Nos dois primeiros dias de funcionamento, o equipamento recebeu cerca de 2 mil visitantes

“Na plataforma inferior, o Centro de Interpretação contempla toda essa visão ampliada da chapada, desde a paleontologia, os geossítios e as tradições. Nós temos o teleférico, mas ele não é só um equipamento turístico, ele é responsável pelo translado para o visitante visualizar toda essa grandiosidade que é a Chapada do Araripe. Na plataforma superior, temos o borboletário, que é uma parceria com o programa Cientista-Chefe e Urca [Universidade Regional do Cariri]”, explica Charmene Rocha, geógrafa e diretora-executiva do Complexo.

O local é um orgulho para o músico e professor barbalhense Ney Alencar. “Nas minhas músicas eu sempre retrato esse nosso viver. Esse Centro de Interpretação veio agregar demais ao teleférico. E quem chega de fora vai ter ideia o que é que nós somos, nossas crenças, nossas culturas, como nós começamos a nossa vida até os dias de hoje. Aqui é um retrato fiel de nós, não só de Barbalha, mas dessas cidades que vivem ao pé da chapada. Retrata fielmente o que nós somos, desde a água até o folclore”, destaca.

Além do Centro de Interpretação, o itinerário da visita também deve incluir uma ida sem pressa ao Café Cultural do Complexo, um lugar ideal para tecer conversas demoradas com amigos ou moradores do Caldas. Entre uma xícara e outra, é possível ouvir mais relatos sobre a Festa do Pau da Bandeira de Santo Antônio, que faz a tranquila e encantadora Barbalha se transformar em uma cidade pulsante; entender a importância das romarias de Juazeiro do Norte e da Expocrato para o desenvolvimento da região; e descobrir as narrativas ancestrais que habitam os geossítios. É preciso não se preocupar com o correr das horas, porque são muitas manifestações culturais para conhecer e aprender.

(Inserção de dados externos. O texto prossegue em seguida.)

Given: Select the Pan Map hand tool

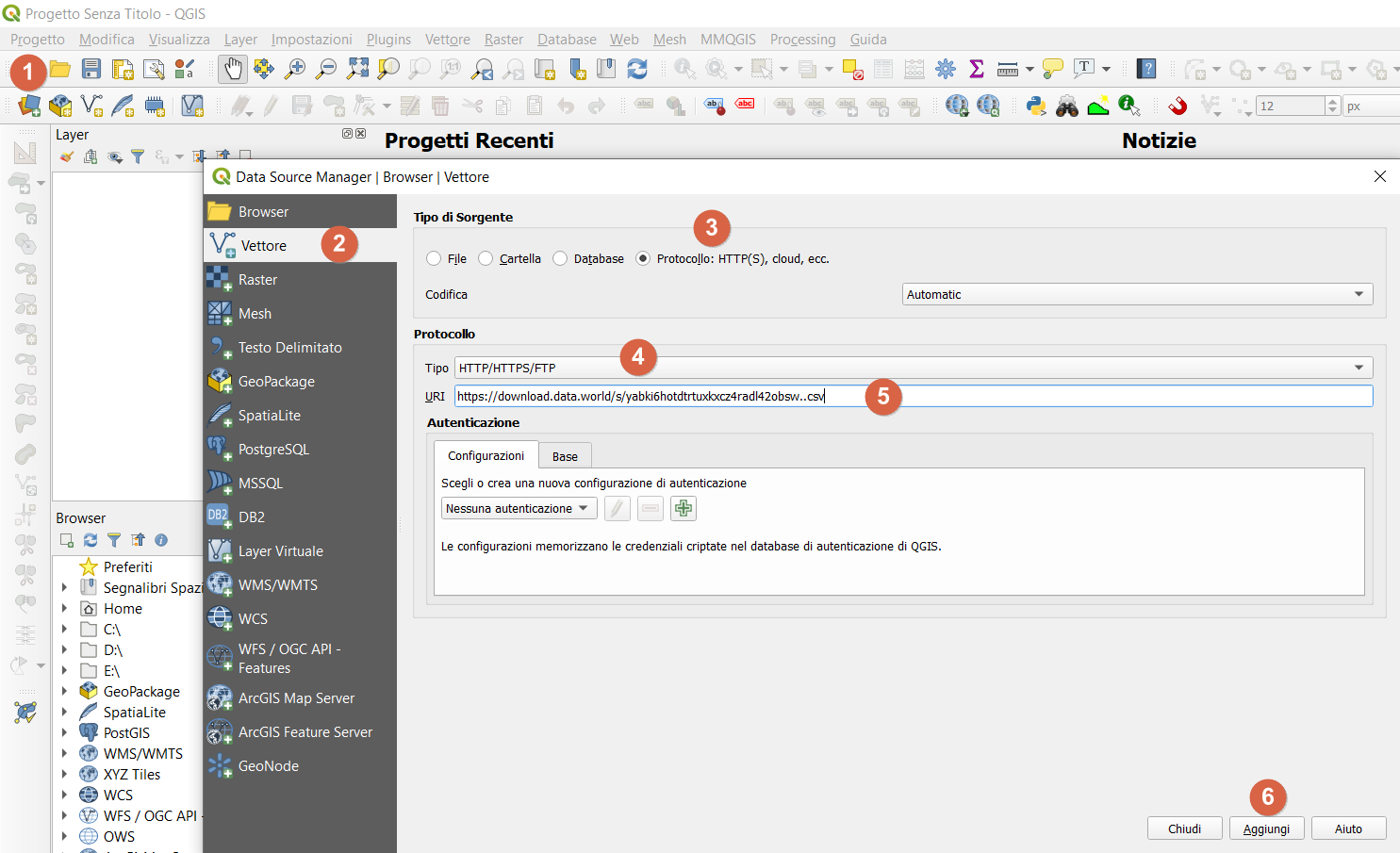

No fim, o visitante pode adquirir uma peça do valioso artesanato local.

Para o biólogo Weber Silva, o Complexo Ambiental também é um importante cartão de visita para firmar um pacto com a sociedade em prol da conservação do soldadinho-do-araripe. “Cada pessoa que chegar aqui vai dizer que o Governo do Ceará tem um plano para que tudo isso aqui continue”.

Nesse sentido, o equipamento contará com atuação de guias e dos Agentes Jovens Ambientais (AJAs), programa do Governo do Ceará, desenvolvido pela Sema, que fomenta a participação da juventude em ações sustentáveis em espaços públicos, ampliando a inclusão social e ambiental.

Todas essas ações expositivas e educativas devem fortalecer a candidatura da Chapada do Araripe como Patrimônio Natural e Cultural da Humanidade. A proposta será enviada em 2023 à Organização das Nações Unidas para a Educação, a Ciência e a Cultura (Unesco).